§ **Tarefa A**
Com base no texto da página, responda:
(i) Em quanto o Plano de Energia Limpa pretende reduzir as emissões do setor de energia, e até que ano?
(ii) Quem conduziu o estudo citado sobre textos acerca de mudanças climáticas, e em qual universidade?
(iii) Há quanto tempo a entrevistada trabalha com o assunto?
§ **Tarefa B**
Reescreva em forma de lista o parágrafo do texto da página que começa com "Quando a sra. começou a trabalhar", mantendo os fatos principais.

§ **Texto da página**
-------

O presidente Obama recentemente ao anunciar seu Plano de Energia Limpa (para reduzir as emissões do setor de energia em 32% até 2030) destacou várias vezes os impactos positivos que isso pode trazer à saúde. Disse que vai prevenir 3,6 mil mortes prematuras. Mostrar a relação entre saúde e mudanças climáticas ajuda na compreensão do problema? Sim, eu fiquei tão feliz com isso! Essa é a melhor forma de atrair a atenção das pessoas. Um estudo feito por Edward Maibach, da Universidade George Mason, mostrou isso. Sua equipe deu vários textos diferentes para voluntários lerem sobre mudanças climáticas e depois perguntaram se essas pessoas concordavam com medidas para combater o problema. As pessoas se mostraram mais preocupadas e mais dispostas a apoiar políticas nesse sentido foram as que leram sobre os impactos à saúde. Porque elas perceberam que elas podem ser afetadas. Um dos desafios que nós temos é o fato de que justamente muito poucas pessoas realmente entendem todas as facetas de como as mudanças climáticas podem afetar a saúde humana. Para muita gente, o problema é para os ursos polares, ou para pessoas que moram do outro lado do planeta ou que só vai acontecer só no futuro. Poucos entendem que está acontecendo agora e pode atingir todos nós. Fazer todo mundo compreender isso é a estratégia que nós que trabalhamos com saúde temos de buscar. As pessoas confiam nos seus médicos. Temos de usar nossa voz e nossa credibilidade para passar essa mensagem.

Quando a sra. começou a trabalhar com essa missão? Eu trabalho com esse assunto há cerca de 10 anos. Eu era secretária de Saúde e diretora de Saúde Pública da cidade de Berkeley, que é uma cidade pequena da Califórnia e bastante progressiva, e fui convidada pelo gabinete do prefeito para falar dos impactos à saúde das mudanças climáticas. Na época eu trabalhava com a prevenção de doenças crônicas, como hipertensão, doenças cardíacas, diabetes, eolhei pra ele e disse: Ãh? Mas comecei a ler sobre o assunto e duas coisas me surpreenderam. Primeiro, quão sério era o problema. Eu havia lido sobre mudanças climáticas, mas nada na imprensa falava sobre impactos à saúde. Eu fiquei chocada pela magnitude do problema. Como eu podia não saber aquilo tudo? E a segunda coisa que realmente chamou minha atenção foi que naquela época estávamos falando muito sobre a necessidade de as pessoas fazerem mais atividade física, por exemplo andar e pedalar, de a cidade ter mais parques, menos poluição. Em como tudo isso poderia melhorar a saúde, levar a menos obesidade, casos de asma, etc. E percebi que algumas das soluções para combater as mudanças climáticas teriam o mesmo efeito. Estávamos falando sobre as mesmas coisas e vi como isso é lindo.

-------

§ **Listagem de dados**
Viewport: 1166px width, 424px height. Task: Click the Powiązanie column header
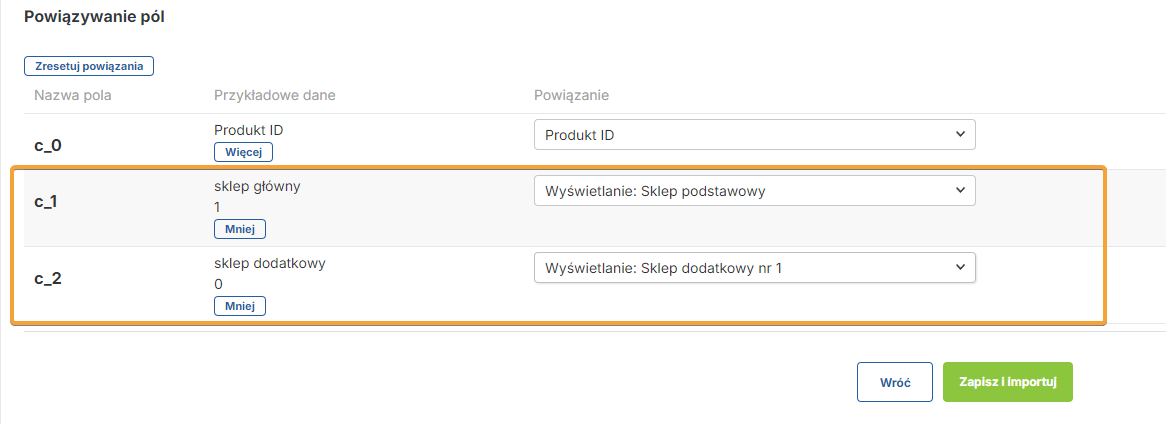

-------

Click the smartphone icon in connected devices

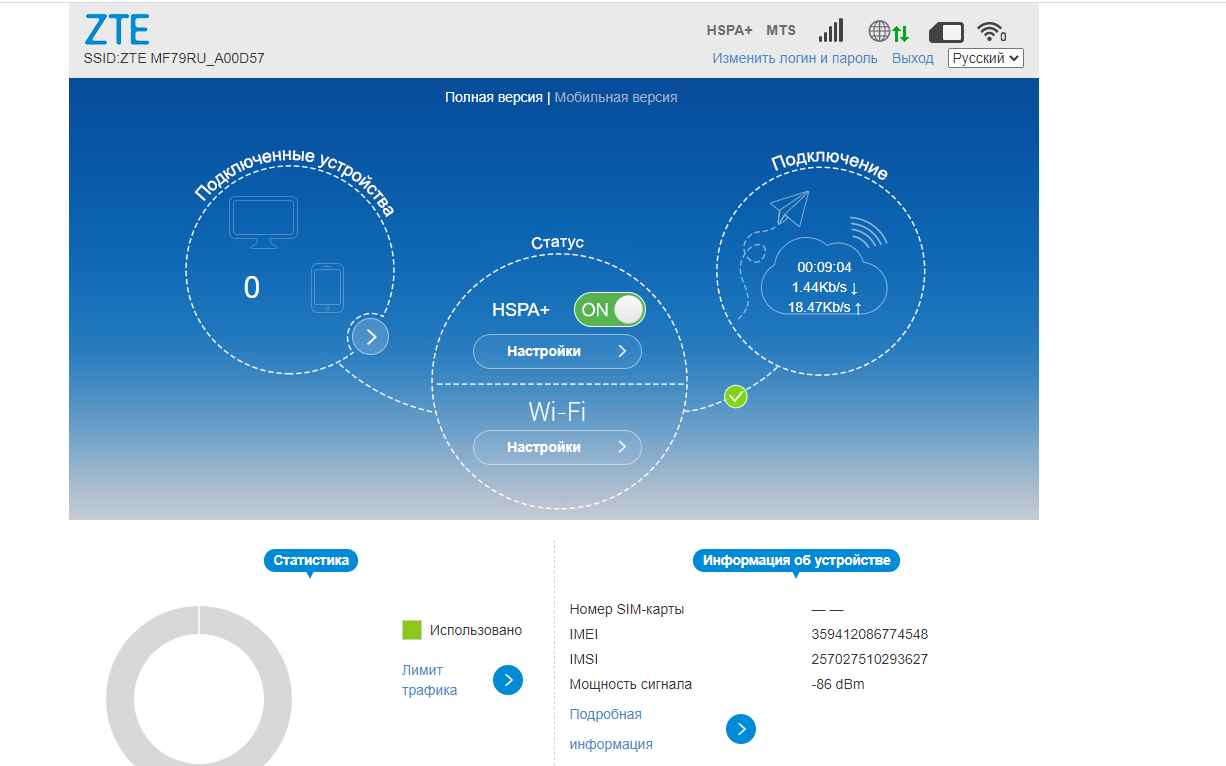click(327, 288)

-------

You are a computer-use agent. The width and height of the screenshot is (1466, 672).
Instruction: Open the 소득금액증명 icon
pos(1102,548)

-------

§ **Solução A**
(i) Em 32%, até 2030.
(ii) Edward Maibach, da Universidade George Mason.
(iii) Há cerca de 10 anos.

§ **Solução B**
- Trabalha com o tema há cerca de 10 anos.
- Era secretária de Saúde e diretora de Saúde Pública de Berkeley, cidade pequena e progressiva da Califórnia.
- Foi convidada pelo gabinete do prefeito para falar dos impactos das mudanças climáticas à saúde.
- Na época, trabalhava com a prevenção de doenças crônicas, como hipertensão, doenças cardíacas e diabetes.
- Ao ler sobre o assunto, ficou chocada com a gravidade do problema, do qual a imprensa não tratava do ponto de vista da saúde.
- Percebeu que algumas soluções contra as mudanças climáticas, como andar, pedalar, ter mais parques e menos poluição, também melhorariam a saúde, com menos obesidade e menos casos de asma.